EXERCISE BRIEF: In the listing below, pick out lines with "name".
+++ DATA RECORDS +++
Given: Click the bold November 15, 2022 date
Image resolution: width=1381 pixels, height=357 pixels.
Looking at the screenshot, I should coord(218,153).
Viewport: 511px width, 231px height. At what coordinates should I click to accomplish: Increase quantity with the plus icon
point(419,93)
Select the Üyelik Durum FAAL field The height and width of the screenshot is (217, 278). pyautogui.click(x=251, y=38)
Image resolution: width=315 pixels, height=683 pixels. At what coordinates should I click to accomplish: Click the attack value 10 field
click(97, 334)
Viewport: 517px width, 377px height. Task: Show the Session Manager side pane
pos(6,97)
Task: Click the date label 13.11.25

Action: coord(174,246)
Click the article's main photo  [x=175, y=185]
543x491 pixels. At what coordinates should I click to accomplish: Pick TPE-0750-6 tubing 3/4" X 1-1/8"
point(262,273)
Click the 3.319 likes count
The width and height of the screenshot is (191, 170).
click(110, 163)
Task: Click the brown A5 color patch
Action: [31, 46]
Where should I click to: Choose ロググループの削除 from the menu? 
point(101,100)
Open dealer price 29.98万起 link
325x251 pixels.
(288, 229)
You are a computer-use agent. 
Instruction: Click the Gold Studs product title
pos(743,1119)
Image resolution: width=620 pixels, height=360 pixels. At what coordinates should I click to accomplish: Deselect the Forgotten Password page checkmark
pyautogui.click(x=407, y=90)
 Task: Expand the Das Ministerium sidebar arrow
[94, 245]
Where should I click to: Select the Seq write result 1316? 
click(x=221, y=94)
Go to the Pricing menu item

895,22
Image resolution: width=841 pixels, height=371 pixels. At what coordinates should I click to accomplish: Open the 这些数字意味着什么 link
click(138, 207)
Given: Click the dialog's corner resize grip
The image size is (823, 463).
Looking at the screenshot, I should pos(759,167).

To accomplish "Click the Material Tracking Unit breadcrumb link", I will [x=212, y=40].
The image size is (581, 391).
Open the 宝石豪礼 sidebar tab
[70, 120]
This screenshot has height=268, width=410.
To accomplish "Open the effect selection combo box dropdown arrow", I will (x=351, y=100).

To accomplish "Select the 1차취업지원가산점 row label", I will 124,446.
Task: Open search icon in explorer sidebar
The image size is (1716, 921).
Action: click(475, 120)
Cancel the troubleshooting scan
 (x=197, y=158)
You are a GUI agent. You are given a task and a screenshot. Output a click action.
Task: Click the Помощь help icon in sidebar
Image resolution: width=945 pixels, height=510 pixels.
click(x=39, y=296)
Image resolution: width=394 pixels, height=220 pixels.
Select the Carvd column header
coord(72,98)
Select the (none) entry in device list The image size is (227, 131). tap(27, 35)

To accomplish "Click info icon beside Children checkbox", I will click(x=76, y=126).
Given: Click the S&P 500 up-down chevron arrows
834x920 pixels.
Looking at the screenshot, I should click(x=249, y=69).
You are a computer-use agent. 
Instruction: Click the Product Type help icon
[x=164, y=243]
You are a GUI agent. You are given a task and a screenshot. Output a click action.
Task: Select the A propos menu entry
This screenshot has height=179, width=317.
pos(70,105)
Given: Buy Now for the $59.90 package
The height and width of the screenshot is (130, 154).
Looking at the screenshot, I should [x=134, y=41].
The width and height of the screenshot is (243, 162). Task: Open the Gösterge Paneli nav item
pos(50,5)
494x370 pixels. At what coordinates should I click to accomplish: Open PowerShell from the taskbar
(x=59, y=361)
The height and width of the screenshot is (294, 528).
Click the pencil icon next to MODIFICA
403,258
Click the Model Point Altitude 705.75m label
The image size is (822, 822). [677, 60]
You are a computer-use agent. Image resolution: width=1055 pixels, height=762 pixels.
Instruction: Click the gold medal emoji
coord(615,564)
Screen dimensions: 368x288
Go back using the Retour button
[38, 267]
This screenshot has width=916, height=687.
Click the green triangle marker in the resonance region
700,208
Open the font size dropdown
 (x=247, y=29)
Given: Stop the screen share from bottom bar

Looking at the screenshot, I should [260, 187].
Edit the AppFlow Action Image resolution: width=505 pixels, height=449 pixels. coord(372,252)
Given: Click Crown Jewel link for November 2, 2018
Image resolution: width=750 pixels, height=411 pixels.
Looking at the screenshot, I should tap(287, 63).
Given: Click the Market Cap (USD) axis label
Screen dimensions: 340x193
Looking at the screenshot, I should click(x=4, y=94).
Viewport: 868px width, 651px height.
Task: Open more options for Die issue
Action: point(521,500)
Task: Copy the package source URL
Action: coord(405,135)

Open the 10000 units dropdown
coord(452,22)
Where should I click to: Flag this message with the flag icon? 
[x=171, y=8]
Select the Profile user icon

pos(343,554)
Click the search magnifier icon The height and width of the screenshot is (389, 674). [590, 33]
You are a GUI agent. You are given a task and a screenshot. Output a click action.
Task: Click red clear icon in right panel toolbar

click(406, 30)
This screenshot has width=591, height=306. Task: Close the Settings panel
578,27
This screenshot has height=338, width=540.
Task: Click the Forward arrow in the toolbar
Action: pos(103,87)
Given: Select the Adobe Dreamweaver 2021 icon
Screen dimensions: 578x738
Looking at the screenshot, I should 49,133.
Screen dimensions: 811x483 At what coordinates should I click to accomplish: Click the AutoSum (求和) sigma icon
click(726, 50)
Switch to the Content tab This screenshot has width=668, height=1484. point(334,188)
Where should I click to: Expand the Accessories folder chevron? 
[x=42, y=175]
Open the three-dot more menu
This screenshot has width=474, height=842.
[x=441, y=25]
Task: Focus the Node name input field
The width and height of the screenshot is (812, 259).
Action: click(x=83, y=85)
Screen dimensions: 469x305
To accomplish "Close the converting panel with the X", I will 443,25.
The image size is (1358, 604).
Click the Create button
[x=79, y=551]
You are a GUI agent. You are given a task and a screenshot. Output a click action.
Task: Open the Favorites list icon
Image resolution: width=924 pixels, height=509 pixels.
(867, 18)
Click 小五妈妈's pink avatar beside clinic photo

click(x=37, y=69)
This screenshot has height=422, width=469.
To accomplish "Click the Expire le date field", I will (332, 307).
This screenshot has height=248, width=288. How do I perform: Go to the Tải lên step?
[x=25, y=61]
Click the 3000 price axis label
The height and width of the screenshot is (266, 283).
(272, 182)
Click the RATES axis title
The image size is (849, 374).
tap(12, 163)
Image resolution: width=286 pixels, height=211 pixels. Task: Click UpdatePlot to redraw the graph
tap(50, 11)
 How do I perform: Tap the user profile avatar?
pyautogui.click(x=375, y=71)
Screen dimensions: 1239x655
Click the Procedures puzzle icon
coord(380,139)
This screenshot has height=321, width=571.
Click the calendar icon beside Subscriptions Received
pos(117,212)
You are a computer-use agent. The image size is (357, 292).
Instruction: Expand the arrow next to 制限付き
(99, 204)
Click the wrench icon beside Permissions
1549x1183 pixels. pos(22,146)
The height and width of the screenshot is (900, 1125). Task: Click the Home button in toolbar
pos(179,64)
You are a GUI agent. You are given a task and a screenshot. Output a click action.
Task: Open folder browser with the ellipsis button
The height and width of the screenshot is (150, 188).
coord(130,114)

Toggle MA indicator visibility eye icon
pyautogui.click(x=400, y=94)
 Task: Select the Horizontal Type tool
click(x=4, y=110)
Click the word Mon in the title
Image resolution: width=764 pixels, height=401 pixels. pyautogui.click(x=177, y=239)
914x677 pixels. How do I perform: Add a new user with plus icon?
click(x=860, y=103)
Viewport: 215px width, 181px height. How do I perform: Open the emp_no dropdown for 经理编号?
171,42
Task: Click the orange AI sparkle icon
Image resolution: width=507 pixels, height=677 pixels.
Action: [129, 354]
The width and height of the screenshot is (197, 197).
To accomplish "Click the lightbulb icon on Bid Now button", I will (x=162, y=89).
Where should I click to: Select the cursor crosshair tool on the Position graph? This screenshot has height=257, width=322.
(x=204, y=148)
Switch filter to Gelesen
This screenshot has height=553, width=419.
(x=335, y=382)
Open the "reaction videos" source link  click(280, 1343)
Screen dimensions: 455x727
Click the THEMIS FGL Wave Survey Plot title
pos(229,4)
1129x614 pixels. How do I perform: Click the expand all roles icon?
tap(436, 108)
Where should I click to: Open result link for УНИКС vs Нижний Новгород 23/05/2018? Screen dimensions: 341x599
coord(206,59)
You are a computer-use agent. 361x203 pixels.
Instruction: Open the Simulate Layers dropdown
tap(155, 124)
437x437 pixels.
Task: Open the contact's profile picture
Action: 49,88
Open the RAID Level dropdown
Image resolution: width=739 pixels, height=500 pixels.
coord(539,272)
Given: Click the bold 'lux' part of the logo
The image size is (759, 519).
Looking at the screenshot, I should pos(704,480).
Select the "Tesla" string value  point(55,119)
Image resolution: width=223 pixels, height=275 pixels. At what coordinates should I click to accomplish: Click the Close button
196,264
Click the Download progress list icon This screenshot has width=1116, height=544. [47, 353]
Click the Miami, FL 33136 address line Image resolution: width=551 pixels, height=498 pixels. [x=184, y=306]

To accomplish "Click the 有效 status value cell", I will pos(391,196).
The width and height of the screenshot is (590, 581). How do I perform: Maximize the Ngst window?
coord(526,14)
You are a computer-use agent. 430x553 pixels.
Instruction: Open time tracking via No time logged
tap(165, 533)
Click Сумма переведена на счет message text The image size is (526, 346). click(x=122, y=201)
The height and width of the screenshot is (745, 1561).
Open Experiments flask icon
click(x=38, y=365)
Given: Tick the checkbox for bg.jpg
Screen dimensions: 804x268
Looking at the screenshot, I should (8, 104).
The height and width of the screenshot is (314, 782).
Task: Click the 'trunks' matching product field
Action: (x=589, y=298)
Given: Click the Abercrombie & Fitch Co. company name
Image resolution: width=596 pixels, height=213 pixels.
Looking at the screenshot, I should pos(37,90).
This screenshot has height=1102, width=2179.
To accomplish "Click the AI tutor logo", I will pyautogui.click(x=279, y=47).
+++
OUTPUT FOR THIS EXERCISE:
Task: Focus the Node name input field
Given: Click the Abercrombie & Fitch Co. company name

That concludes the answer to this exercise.